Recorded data
'''

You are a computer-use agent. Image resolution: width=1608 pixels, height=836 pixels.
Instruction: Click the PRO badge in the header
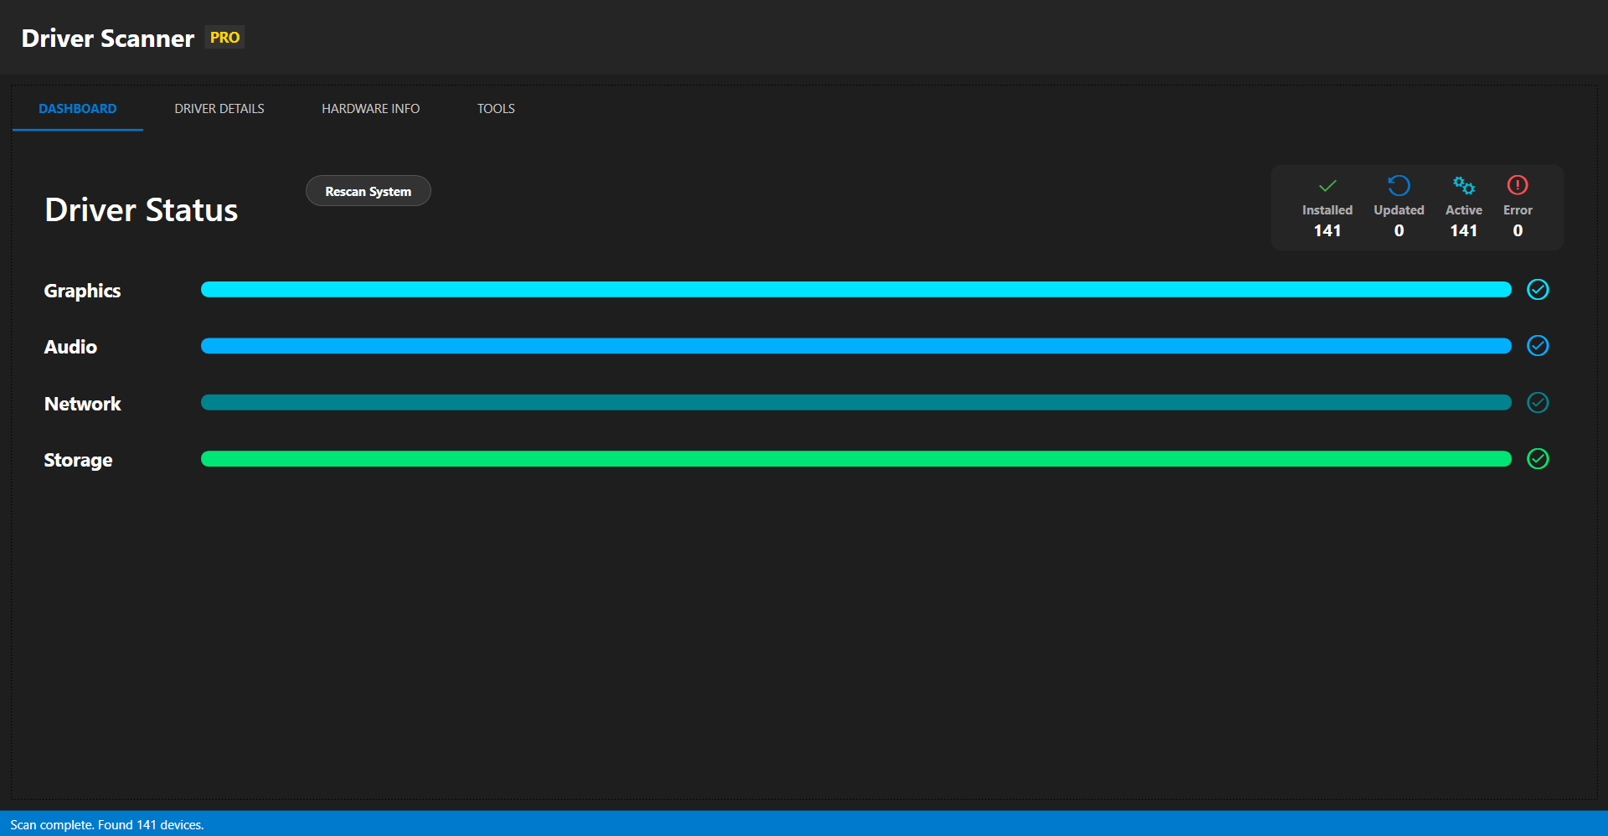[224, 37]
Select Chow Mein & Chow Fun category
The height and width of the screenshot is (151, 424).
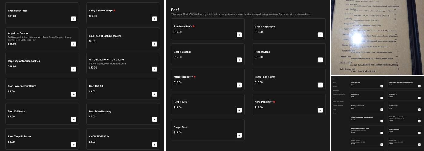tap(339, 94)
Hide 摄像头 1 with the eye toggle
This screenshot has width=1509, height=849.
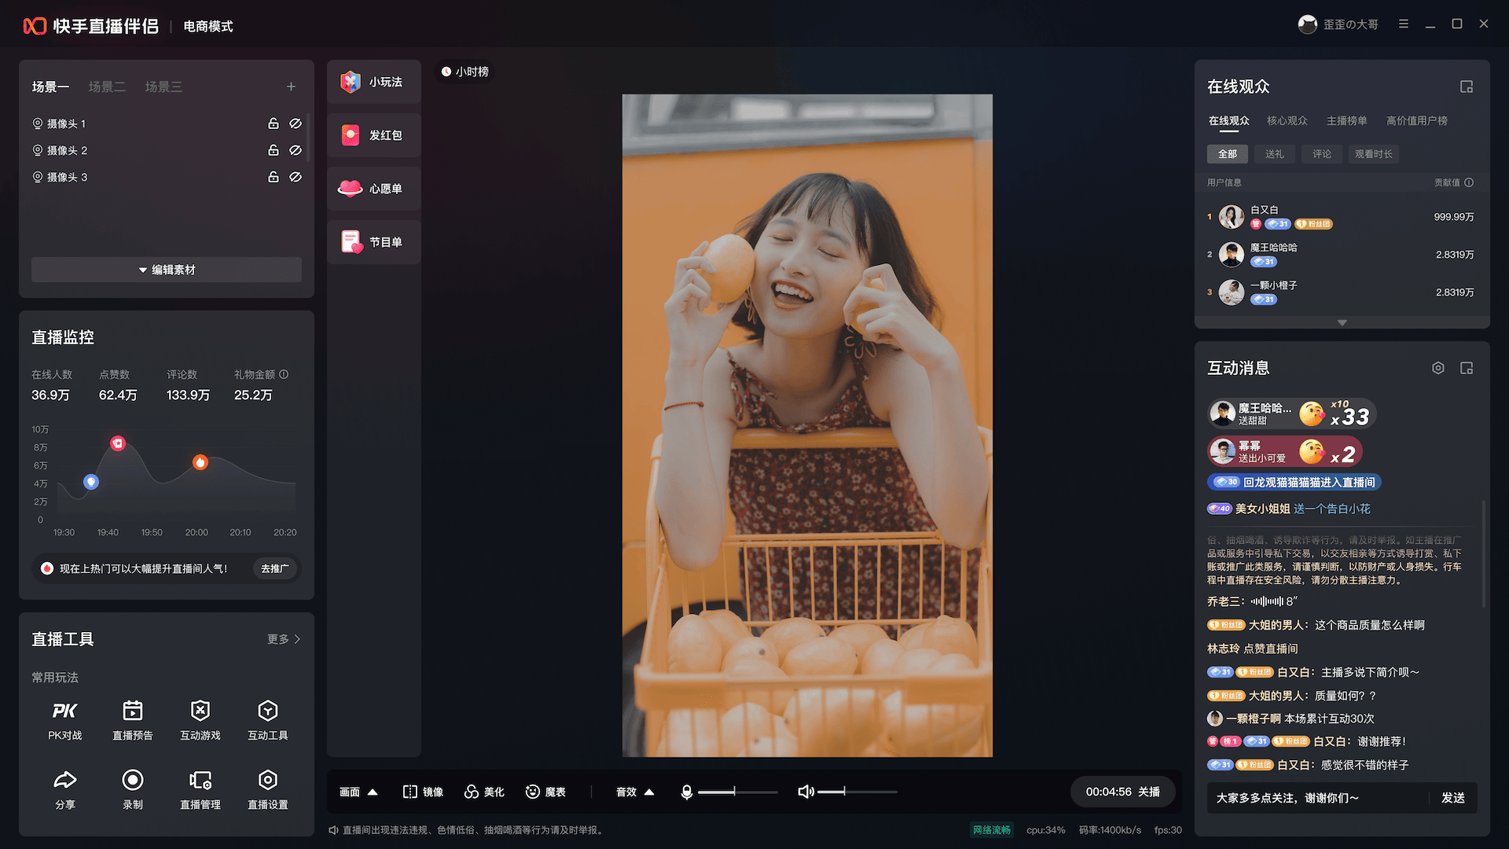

'''

Reproduce every line of the entries above word for word, omitting the pictures.

You are a computer-use agent. Image resolution: width=1608 pixels, height=836 pixels.
Instruction: Click the PRO badge in the header
[224, 37]
Select Chow Mein & Chow Fun category
The height and width of the screenshot is (151, 424).
tap(339, 94)
Hide 摄像头 1 with the eye toggle
This screenshot has width=1509, height=849.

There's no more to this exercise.